When contemplating the purchase of a new product or service, Millennials rely heavily on word of mouth recommendations from those they trust most: friends and family. It is important for them to connect with a brand to be able to build a sense of trust. Once this relationship has been established, brands will see an increase in social experiences with conversations taking place, posts being shared and a stronger community in general (another important reason to keep company social pages active!).
With 84% of Millennials claiming that they do not trust traditional marketing (according to a study conducted by the McCarthy Group), creating relatable, shareable and impactful marketing strategies is a great way to recruit organic brand ambassadors. A popular tactic is to align brand values with those of the consumer when possible. Adding environmentally conscious or locally sourced claims to products are a great way to grab the attention of the socially-aware consumer. Millennials have an increased desire to support socially responsible businesses compared to their parents and grandparents. A recent survey of entrepreneurs by Big Green Opportunity, found that 80% saw an increase in sales after introducing more eco friendly offerings. Millennials are looking to be a part of something bigger than simply buying and wearing. If a portion of their purchase will help those in need or help the development of their local community, they want to know about it. Consider TOMS’ One for One purchase model – this concept promotes a give back initiative on the buyers’ behalf, by donating a pair of shoes to someone in an impoverished country for every pair purchased.
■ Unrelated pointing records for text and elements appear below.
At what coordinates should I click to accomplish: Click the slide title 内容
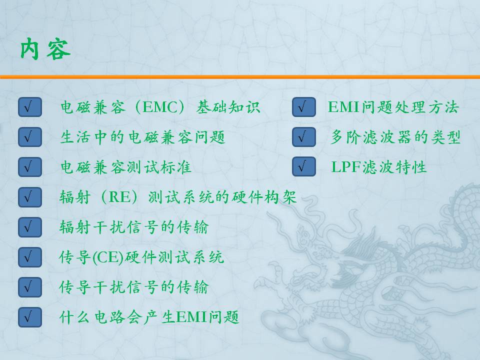point(46,48)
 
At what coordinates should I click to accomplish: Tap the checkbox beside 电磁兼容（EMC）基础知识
point(30,107)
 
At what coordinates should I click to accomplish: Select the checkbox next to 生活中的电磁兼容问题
point(30,137)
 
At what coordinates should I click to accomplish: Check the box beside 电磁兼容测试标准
point(30,167)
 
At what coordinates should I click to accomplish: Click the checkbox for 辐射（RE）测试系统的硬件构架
point(30,197)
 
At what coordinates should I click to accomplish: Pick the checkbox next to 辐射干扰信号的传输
point(30,227)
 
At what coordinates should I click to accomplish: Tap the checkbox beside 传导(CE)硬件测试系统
point(30,257)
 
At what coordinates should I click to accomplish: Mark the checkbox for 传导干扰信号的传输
point(30,287)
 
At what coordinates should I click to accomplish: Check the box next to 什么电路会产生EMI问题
point(30,317)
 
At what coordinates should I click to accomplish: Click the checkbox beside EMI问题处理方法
point(304,107)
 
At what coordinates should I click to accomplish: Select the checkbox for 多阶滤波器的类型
point(304,137)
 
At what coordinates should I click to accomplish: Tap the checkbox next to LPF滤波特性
point(304,166)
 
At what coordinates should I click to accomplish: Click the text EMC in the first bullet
point(160,107)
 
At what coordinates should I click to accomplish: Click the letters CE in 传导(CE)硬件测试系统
point(108,258)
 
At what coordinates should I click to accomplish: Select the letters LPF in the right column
point(346,167)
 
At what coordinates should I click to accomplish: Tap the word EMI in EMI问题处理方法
point(344,107)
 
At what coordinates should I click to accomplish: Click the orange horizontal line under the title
point(240,77)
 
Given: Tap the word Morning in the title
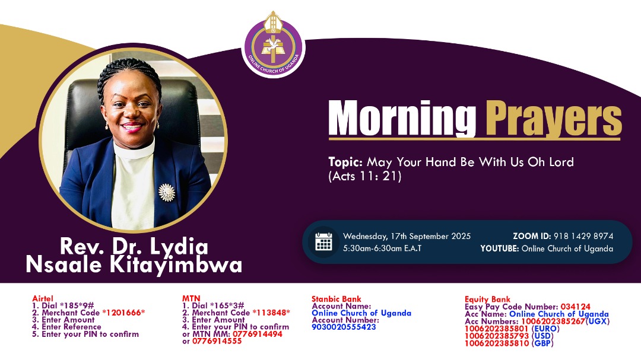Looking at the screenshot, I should click(x=402, y=119).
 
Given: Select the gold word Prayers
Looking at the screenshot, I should click(x=553, y=119).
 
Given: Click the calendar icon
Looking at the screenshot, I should click(x=323, y=242).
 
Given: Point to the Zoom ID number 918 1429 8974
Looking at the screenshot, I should click(x=583, y=236).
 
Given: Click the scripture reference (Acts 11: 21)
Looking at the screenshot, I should click(x=365, y=176).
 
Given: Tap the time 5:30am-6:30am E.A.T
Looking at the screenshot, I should click(x=382, y=249).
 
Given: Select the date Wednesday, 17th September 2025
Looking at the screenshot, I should click(x=407, y=236).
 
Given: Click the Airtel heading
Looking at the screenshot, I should click(x=43, y=299).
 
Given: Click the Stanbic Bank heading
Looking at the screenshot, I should click(x=336, y=299).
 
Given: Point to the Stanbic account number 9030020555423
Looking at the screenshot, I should click(x=344, y=327).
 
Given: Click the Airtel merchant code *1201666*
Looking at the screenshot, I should click(x=123, y=313).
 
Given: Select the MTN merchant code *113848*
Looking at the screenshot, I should click(x=271, y=313).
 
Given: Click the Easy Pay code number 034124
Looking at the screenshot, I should click(x=575, y=307).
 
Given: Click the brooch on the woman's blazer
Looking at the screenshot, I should click(x=167, y=192).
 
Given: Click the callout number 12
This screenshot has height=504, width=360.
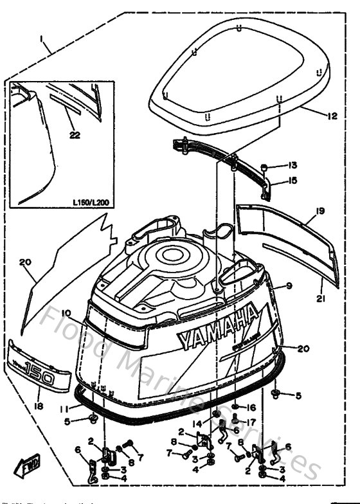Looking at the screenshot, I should [x=332, y=116].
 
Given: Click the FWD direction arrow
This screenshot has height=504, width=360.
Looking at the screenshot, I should [x=26, y=464].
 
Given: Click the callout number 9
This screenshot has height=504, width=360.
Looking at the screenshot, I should [x=289, y=285].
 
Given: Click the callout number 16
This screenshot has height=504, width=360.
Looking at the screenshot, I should [x=252, y=408].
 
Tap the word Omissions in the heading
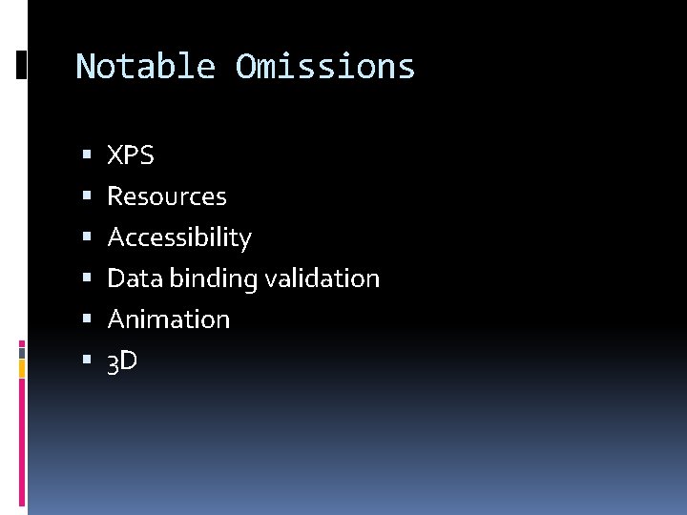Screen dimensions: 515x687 coord(325,67)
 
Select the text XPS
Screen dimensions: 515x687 coord(130,155)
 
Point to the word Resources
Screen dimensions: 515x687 coord(167,196)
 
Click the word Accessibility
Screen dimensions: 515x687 coord(179,237)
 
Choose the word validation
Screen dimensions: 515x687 coord(323,278)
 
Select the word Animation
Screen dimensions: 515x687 coord(169,319)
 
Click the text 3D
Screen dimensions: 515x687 coord(122,361)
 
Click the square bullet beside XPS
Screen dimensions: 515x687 coord(87,155)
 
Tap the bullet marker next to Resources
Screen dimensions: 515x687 coord(87,196)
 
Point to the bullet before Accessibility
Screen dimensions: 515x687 coord(87,237)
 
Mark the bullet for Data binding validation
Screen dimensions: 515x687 coord(87,278)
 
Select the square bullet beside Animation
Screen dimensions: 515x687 coord(87,319)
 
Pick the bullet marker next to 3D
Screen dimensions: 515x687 coord(87,361)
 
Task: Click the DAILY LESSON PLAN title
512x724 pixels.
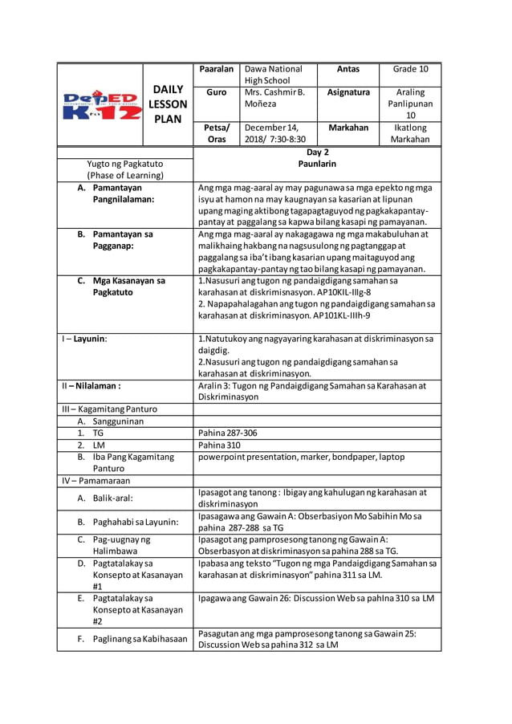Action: [169, 104]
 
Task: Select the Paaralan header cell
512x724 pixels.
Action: [216, 70]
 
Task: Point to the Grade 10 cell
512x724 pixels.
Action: [410, 70]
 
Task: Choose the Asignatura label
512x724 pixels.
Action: [348, 92]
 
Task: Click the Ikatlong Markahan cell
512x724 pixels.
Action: [410, 133]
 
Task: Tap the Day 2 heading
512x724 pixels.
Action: [317, 152]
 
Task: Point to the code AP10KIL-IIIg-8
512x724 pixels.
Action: [334, 292]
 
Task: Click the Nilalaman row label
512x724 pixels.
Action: [91, 385]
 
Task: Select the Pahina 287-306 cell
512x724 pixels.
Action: [227, 433]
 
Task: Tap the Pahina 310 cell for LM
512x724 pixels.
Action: [219, 445]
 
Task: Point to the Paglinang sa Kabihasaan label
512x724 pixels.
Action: [132, 639]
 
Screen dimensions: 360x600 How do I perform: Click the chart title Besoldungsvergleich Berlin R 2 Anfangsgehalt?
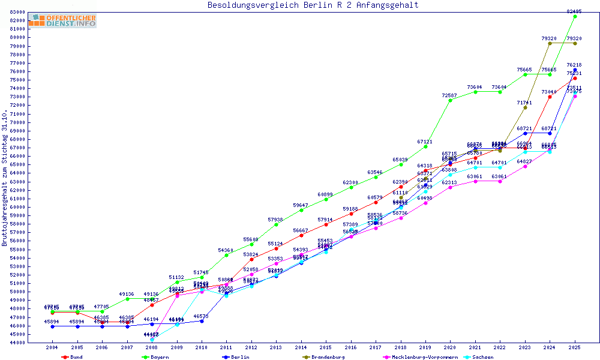tap(313, 5)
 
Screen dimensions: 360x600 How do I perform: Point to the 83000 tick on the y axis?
tap(17, 12)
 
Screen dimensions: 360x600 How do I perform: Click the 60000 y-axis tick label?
tap(17, 207)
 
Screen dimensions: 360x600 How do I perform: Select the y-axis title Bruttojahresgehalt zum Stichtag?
tap(5, 178)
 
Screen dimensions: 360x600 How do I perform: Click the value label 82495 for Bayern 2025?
tap(575, 11)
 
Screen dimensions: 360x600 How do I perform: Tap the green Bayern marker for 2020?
tap(451, 100)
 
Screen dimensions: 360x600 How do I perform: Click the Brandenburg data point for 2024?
tap(550, 43)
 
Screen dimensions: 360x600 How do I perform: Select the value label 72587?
tap(450, 95)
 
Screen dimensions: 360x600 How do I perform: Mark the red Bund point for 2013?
tap(276, 248)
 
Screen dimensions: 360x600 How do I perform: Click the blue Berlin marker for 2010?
tap(202, 321)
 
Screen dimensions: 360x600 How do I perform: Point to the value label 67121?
tap(425, 142)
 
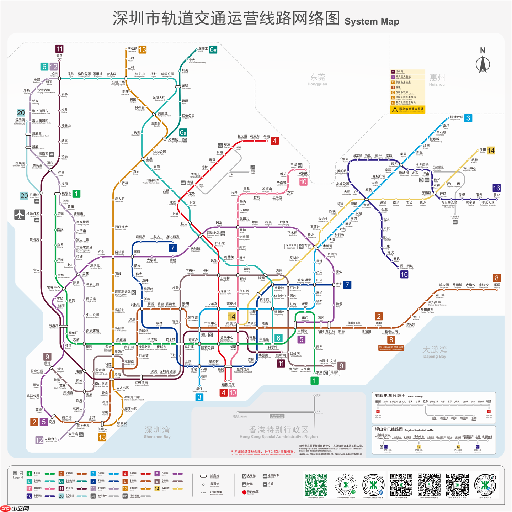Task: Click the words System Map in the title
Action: tap(372, 21)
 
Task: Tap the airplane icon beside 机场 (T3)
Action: tap(20, 215)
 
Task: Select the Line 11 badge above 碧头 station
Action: tap(59, 49)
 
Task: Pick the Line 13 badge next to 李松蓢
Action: tap(143, 50)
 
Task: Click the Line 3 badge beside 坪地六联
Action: tap(468, 118)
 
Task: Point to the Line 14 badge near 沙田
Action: tap(491, 151)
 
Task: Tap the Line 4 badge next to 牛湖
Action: tap(274, 141)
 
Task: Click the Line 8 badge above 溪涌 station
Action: tap(497, 278)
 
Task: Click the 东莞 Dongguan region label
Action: tap(317, 79)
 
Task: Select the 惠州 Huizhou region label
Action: tap(437, 79)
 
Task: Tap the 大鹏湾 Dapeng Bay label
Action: tap(434, 352)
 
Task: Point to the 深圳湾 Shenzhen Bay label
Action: tap(157, 432)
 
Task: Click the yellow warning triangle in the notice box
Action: tap(395, 110)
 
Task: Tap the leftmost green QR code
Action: tap(316, 484)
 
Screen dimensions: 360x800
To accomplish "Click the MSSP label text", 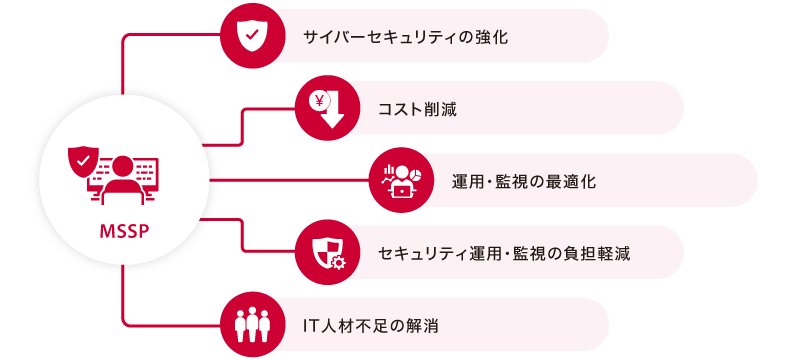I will point(123,233).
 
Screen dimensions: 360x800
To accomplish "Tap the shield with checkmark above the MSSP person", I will point(82,160).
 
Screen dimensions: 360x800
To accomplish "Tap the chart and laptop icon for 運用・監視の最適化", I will point(399,180).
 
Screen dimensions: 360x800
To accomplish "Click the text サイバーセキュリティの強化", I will point(406,37).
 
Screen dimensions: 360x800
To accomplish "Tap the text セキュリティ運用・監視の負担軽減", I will point(505,253).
Another piece of advice offered to marketers is to be where your market is. In the case of Millennials, it’s online. Direct engagement with new and existing customers helps build relationships that lead to strong brand loyalty. In a survey conducted by Forbes Magazine, 62% of Millennials said they were more likely to become a loyal customer to a brand that engages with them on social media. It takes more than shiny advertisements and innovative gadgets to win over this generation – they want to know that their opinions are being heard and valued.
Who better to turn to for ideas and feedback than the ones you plan to market to? Reaching out to Millennials to have a hand in the creation of an advertisement, product or campaign gives them the feeling that they are a part of the development process. Tim Hortons is a great example of this, getting donut lovers across Canada involved in the flavour design process by allowing them to customize their own donut with a user-friendly online tool. After over 60,000 submissions, the flavours with the most user votes were put to the test at an in-person final competition. The designers of the two winning flavours received $10,000 and got to see their creations sold in Tim Horton’s stores. Talk about every Tim’s-loving Canadian’s dream! This was a great way to let customers decide what they wanted to see in stores, created a buzz around the brand and allowed households across the country to engage directly with customers.
Making a personal connection with Millennials can be as simple as posting a call out for feedback on Facebook, gathering input through a poll or even inviting them to submit potential packaging designs. Including Millennials in the conversation leads to further conversations with their friends, followers or readers – which ultimately creates further brand reach. We’ve said it before and we’ll say it again – a traditional sales pitch is no longer the only way to gain Millennial customers. If their closest friends (or favourite celebrities) aren’t vouching for a new product, they aren’t likely to give it a shot either. In order to keep them coming back, listen to what they want and respond directly to a few of those Tweets. You’ll be glad you did when you have a trusty band of ambassadors to act as champions of your brand.